Prävention als Strafzweck bei der Strafzumessung
Die Frage, inwieweit präventive Erwägungen bei der konkreten Strafzumessung in einem Urteil berücksichtigt werden können, führt zunächst zu den auf der rechtsphilosophischen Ebene diskutierten Straftheorien.
Die Straftheorien
Die Straftheorien2) betreffen den Zweck von Strafe. Der rechtsphilosophische Streit hierüber wurde insbesondere seit der Aufklärung mit dem Aufkommen der absoluten und relativen Theorien ausgetragen. Die heute fast allgemein anerkannten Vereinigungstheorien versuchen, die verschiedenen Ansätze – teilweise mit unterschiedlicher Gewichtung – zu verbinden.
Die absolute Straftheorie versteht den Strafzweck losgelöst von einer gesellschaftlichen Zielverfolgung als Reaktion auf die konkrete Straftat. Strafe ist die Vergeltung einer schuldhaft begangenen Tat, Genugtuung für die Schädigung der Rechtsordnung und dient der Wiederherstellung der Gerechtigkeit durch schuldausgleich und Sühne, aber keinen Nützlichkeitszwecken.3) Das bereits in der Antike und in der älteren christlichen Ethik vertretene Vergeltungsprinzip („Auge um Auge, Zahn um Zahn“) wurde in der deutschen Rechtstradition wesentlich geprägt durch Immanuel Kant (1724-1804) und Georg Wilhelm Friedrich Hegel (1770-1831). Für Kant ist das Strafgesetz ein kategorischer Imperativ, das heißt ein von allen Zweck-Erwägungen losgelöstes Gebot der Gerechtigkeit.4) Nach dem Ansatz von Hegel ist das Verbrechen Negation des Rechts und die hierauf verhängte Strafe ist die Negation dieser Negation.5)
Demgegenüber setzen die relativen Straftheorien die gegen den einzelnen Straftäter zu verhängende Strafe in Relation zu den Zielen der Gesellschaft. Strafe hat danach den Zweck der Prävention, also der Verhinderung neuer Straftaten. Nach dem Modell der Spezialprävention soll dies durch Einwirkung auf den Täter selbst erreicht werden. Die Idee der Generalprävention will dagegen durch Einwirkung auf die Allgemeinheit mögliche andere Täter von Straftaten abhalten.

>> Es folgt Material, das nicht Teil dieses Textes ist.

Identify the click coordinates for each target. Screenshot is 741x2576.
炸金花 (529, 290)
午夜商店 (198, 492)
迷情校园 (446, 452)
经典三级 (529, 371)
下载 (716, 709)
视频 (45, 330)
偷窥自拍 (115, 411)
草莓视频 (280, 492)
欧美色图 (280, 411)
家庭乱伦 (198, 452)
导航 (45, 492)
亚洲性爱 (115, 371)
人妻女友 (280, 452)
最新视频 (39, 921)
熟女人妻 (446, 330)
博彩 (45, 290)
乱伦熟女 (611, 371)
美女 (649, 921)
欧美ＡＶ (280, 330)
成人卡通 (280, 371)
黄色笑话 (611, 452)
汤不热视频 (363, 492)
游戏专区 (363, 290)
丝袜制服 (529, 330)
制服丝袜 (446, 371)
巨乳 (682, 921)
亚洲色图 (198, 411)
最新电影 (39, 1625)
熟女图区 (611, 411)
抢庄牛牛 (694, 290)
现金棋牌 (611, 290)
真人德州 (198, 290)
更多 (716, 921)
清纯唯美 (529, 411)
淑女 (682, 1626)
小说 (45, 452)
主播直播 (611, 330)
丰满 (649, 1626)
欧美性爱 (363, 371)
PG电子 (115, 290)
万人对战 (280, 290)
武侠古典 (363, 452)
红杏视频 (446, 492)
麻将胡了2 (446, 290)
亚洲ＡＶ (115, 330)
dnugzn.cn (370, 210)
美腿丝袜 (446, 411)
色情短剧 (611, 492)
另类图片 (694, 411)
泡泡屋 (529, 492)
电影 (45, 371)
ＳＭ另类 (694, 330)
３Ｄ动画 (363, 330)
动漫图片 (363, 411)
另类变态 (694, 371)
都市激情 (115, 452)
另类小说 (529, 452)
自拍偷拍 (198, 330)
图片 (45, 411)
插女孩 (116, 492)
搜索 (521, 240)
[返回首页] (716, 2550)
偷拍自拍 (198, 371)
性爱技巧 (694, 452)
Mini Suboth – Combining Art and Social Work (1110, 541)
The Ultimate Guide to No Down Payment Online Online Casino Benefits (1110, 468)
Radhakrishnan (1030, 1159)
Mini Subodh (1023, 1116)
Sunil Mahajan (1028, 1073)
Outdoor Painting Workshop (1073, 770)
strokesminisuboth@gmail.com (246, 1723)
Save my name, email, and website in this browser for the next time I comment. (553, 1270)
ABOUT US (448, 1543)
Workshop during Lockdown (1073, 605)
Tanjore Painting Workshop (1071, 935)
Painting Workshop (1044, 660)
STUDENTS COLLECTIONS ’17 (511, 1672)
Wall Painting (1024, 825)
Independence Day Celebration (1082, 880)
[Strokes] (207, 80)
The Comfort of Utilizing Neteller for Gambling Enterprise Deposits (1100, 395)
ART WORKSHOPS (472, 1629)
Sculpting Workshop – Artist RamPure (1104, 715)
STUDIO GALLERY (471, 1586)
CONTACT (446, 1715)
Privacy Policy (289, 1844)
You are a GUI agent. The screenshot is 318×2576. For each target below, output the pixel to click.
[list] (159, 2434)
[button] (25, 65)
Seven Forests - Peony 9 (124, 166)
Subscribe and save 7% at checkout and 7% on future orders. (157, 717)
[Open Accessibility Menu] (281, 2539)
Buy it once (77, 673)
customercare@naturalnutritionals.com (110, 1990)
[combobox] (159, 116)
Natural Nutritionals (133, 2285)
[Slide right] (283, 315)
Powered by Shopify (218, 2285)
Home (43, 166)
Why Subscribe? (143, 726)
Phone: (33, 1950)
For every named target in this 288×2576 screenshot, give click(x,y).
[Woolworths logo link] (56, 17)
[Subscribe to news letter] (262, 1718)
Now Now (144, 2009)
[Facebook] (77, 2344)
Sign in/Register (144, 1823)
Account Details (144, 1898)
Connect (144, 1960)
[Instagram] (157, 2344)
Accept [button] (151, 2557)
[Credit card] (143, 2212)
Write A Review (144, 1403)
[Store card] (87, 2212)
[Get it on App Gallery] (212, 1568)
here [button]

Der vor allem von Franz von Liszt (1851-1919) entwickelte Ansatz der Spezialprävention unterscheidet weiter zwischen den Strafzwecken der Abschreckung des Täters von weiteren Taten und seiner „Unschädlichmachung“ durch Verwahrung (negative Spezialprävention) sowie dem Strafzweck der Besserung des Täters im Hinblick auf seine Resozialisierung (positive Spezialprävention). Auch die Generalprävention wird im Wesentlichen in zwei Varianten vertreten. Eine negative Generalprävention zielt darauf, durch harte Bestrafung des Täters andere abzuschrecken, ebenfalls Straftaten zu begehen.6) Sie findet sich vor allem bei Paul Johann Anselm von Feuerbach (1775-1833) und gründet auf der Überlegung, dass der potenzielle Straftäter zum Verbrechen hin dränge und ihm die Androhung von Strafe so viel Unlustgefühl vermittele, dass die der Begehung entgegenwirkenden Motive das Übergewicht erlangen und ihn so zur Unterlassung der Tat bewegen könnten.7) Die positive Generalprävention verfolgt mit der Strafe das Ziel, die Rechtstreue der Bevölkerung zu bestärken und die Unverbrüchlichkeit der Rechtsordnung zu beweisen. Nach dieser historisch jüngsten Theorie, die auf sozialpsychologische Erkenntnisse von Sigmund Freud (1856-1939)8) zurückgreift und maßgeblich durch Günther Jakobs (geb. 1937) beeinflusst wird, erfolgt Prävention nicht primär durch Abschreckung, sondern durch die Einübung von Rechtstreue. Sie basiert wesentlich auf der Annahme, dass der Bürger Vertrauen in das Recht hat, wenn er sieht, dass es durchgesetzt wird; die Bestrafung des Täters dient der Befriedung und der Stabilisierung von Normerwartungen.9)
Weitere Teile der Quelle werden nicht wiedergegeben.